Como disse Winnicott, primeiro existimos para o outro é só depois para nós mesmos.
O problema de Narciso não é o facto de se procurar a si mesmo, mas de o fazer através de uma imagem, sem profundidade, porque o outro, diferente e separado (no mito, só lá está Eco a repetir tudo o que ele diz), não está presente para lhe devolver uma existência com significado, ou seja, com uma tridimensionalidade simbólica que a superfície do lago, bidimensional, não possui.
Ao contrário, a imagem que a criança vê refletida nos olhos da mãe é uma imagem interna: o seu valor, o seu encanto, a sua existência.
Assim também é a imagem que o paciente vê refletida nos “olhos” do psicanalista – nos afetos que ecoam na sua voz, nas interpretações, na disponibilidade emocional -, um espelho que, ao contrário do lago de Narciso, não lhe devolve um reflexo, mas uma outra imagem, uma outra forma de se olhar a si mesmo.
A adolescente que fica duas horas a embelezar-se ao espelho, imaginando possíveis encontros amorosos na festa onde irá à noite, também não se está a olhar ao espelho de Narciso.
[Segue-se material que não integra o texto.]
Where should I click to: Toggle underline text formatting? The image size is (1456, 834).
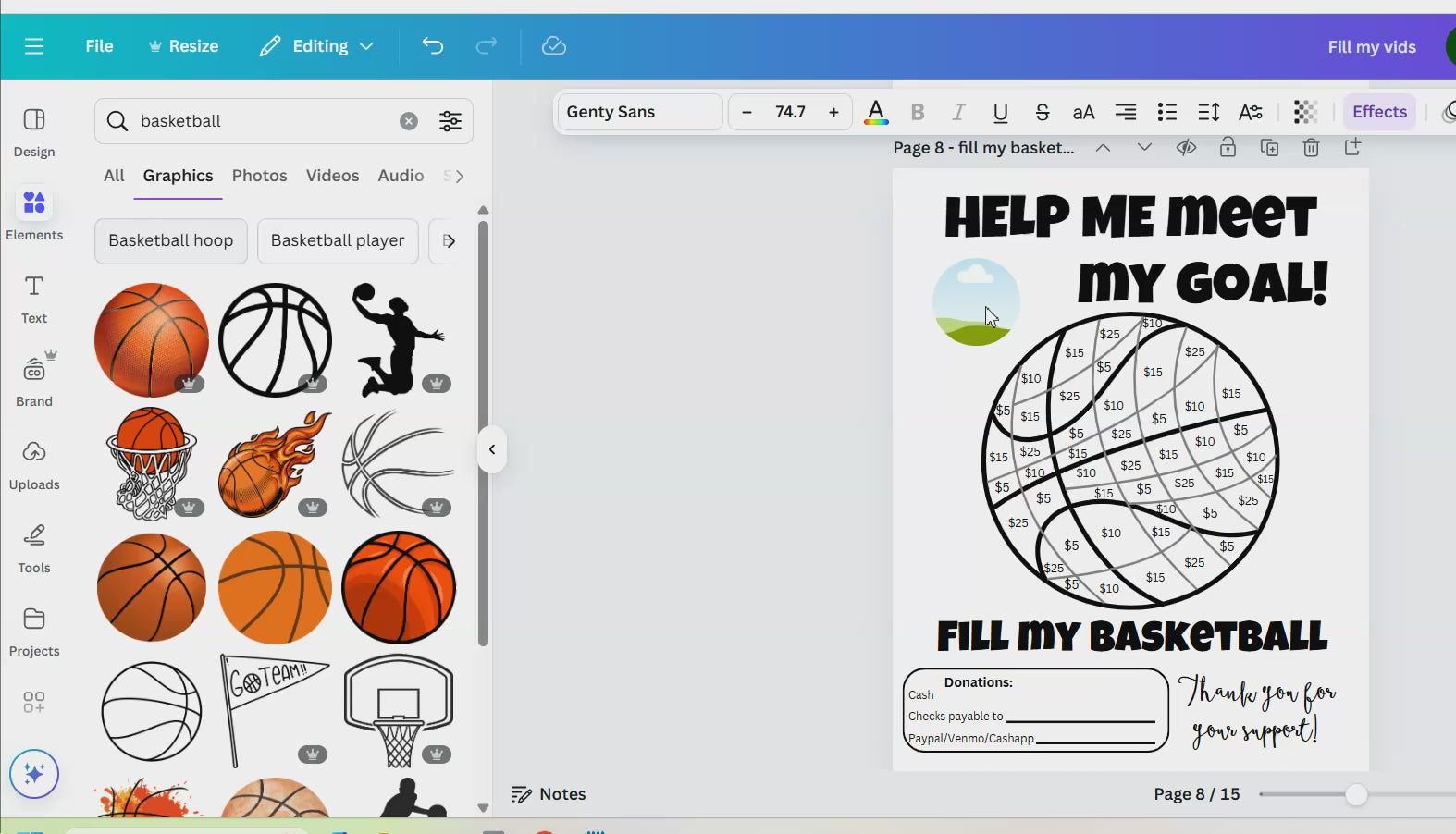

O outro está presente – o outro que ela imagina que vai seduzir, e a outra, terceira, rival, que ela vai derrotar, ao conquistar o “príncipe” para si.
Mas aquela que passa tempos infindáveis a auto fotografar-se procura ficar bonita para quem? Para os “Likes” das redes sociais, na tentativa de uma valorização anónima de um narcisismo frágil? Ou para devolver a si mesma uma imagem que internamente permanece pouco nítida?
Diz-nos Byung-Chul Han (2016)[4], filósofo: O que gera adição ao Selfie não é um enamoramento ou uma vaidade narcísica, mas um vazio interior”
Sabemos como os alicerces da identidade e do narcisismo são tão fortemente questionados durante a adolescência. Sabemos que o adolescente procura avidamente novos tijolos na construção identitária – os grupos, a idealização de artistas ou figuras públicas – como forma de recriar uma identidade abanada pela necessidade de desidealização das figuras parentais que a sexualização pubertária traz. E sabemos como o corpo volta a adquirir uma importância vital, como forma de recriação identitária e reforço narcísico – as roupas como marca de pertença a um determinado grupo, ou a sintomatologia corporal adolescente (anorexias, etc.), são sinal disso mesmo.
Mas quais serão os novos modelos identificatórios da adolescência? Os “influencers” que influenciam através do número de likes?
E Byung continua: “no belo digital a negatividade do diferente foi por completo eliminada. Por isso ele é totalmente polido e liso (…). O seu signo é o da complacência sem negatividade: o Gosto”
A jovem das Selfies que surge no meu filme interno olha-se a um espelho, cuja imagem se perde em milhares de seguidores anónimos no Instagram, meio de comunicação dos adolescentes dos tempos modernos – uma comunicação onde não só a palavra e a sua dimensão simbólica estão ausentes, mas cujas imagens são literais (bidimensionais) porque, no lugar de refletirem um olhar sobre o mundo externo ou uma utilização criativa e transformadora deste, incessantemente multiplicam imagens do próprio.
[1] Imanishi, H (2008). A metáfora na teoria lacaniana: o estádio do espelho. Bol. psicol v.58 n.129 São Paulo dez. 2008
[2] Winnicott (1971). Mirror-role of mother and family in child development. In Playing and Reality (2005). New York, Routledge Ed.
[3] Bettelhein, B. (1988). Psicanálise dos contos de fadas. Lisboa, Bertrand Ed.
[4] Han, B. (2016). A Salvação do Belo. Lisboa, Relógio D´Água Ed.